HOW TO COMPLETE THIS TASK: Could you repeat exactly the lines below, from the line containing "Image resolution: width=921" through the last one, both included, while leaving out any pictures?
** Opening MATERIAL PROVIDED block **
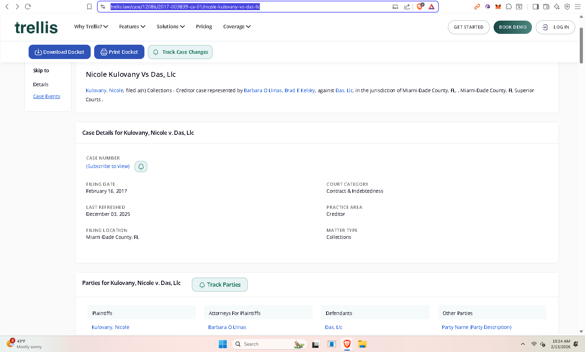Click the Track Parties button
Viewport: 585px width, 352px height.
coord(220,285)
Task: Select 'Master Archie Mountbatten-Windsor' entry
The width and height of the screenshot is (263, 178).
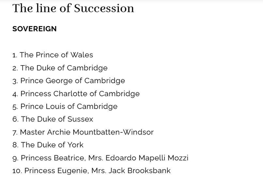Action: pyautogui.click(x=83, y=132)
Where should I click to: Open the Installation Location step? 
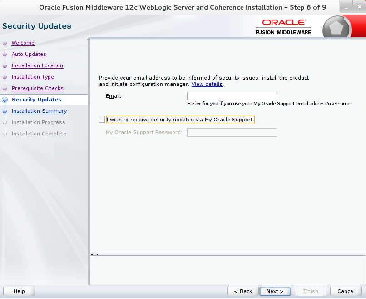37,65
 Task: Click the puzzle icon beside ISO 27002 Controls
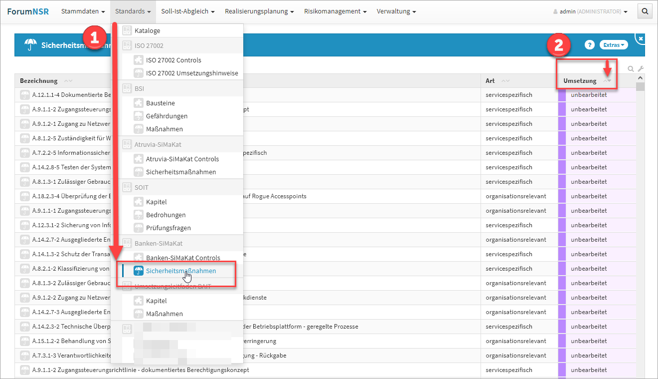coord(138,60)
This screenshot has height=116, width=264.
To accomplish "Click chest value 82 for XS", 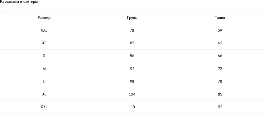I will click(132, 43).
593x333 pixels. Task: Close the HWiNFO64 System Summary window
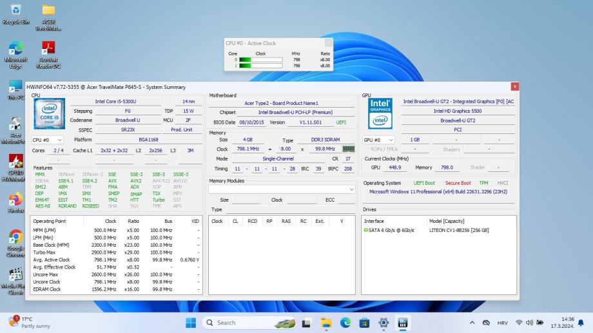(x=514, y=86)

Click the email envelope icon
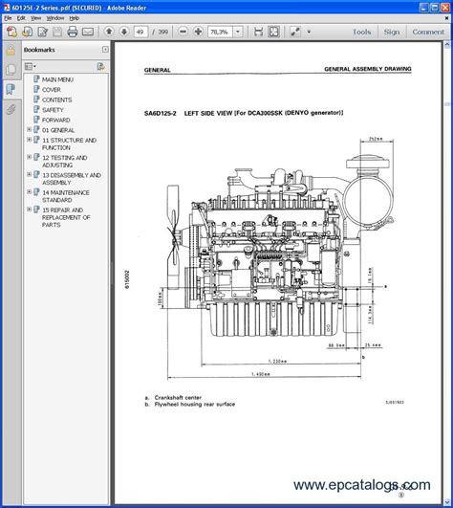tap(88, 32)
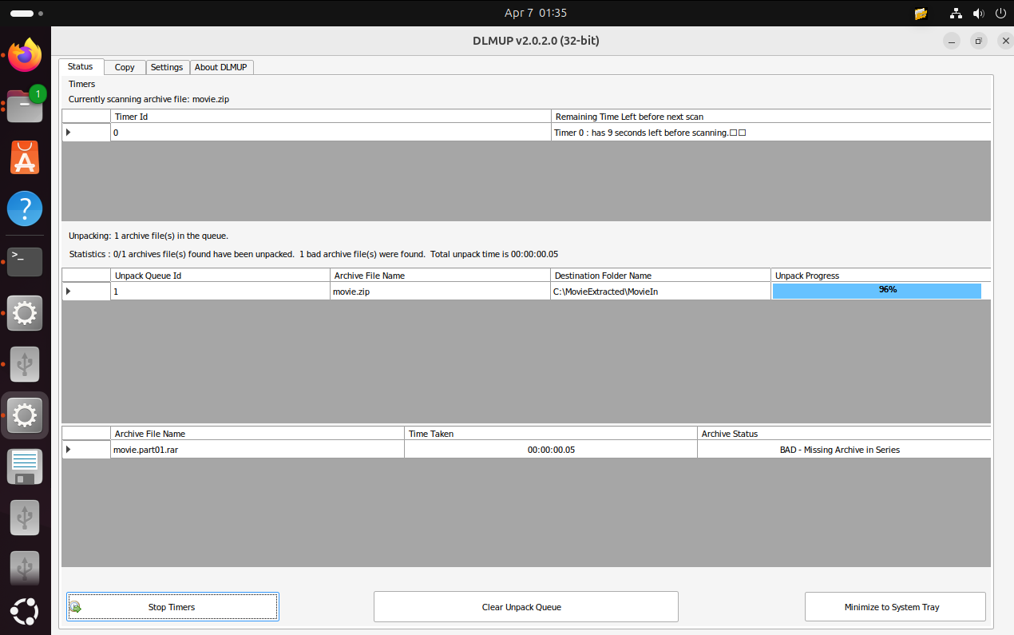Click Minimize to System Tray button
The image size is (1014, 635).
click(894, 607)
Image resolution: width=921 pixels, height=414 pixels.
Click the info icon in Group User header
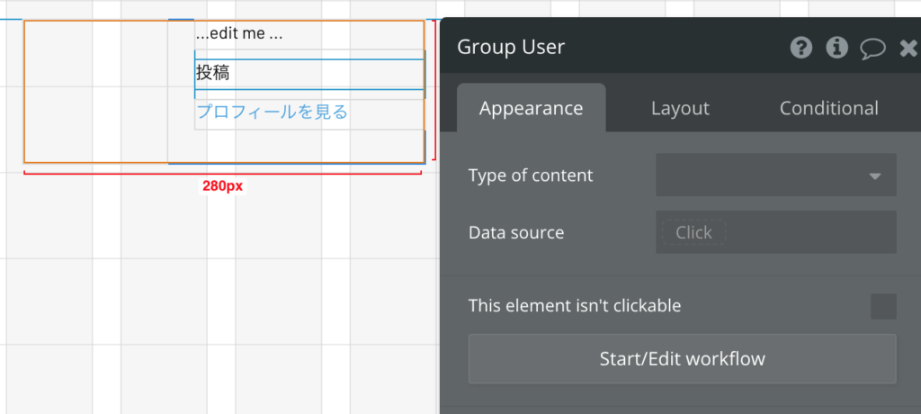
** Closing MATERIAL PROVIDED block **
RESULT OF THIS EXERCISE:
Image resolution: width=921 pixels, height=414 pixels.
Click the info icon in Group User header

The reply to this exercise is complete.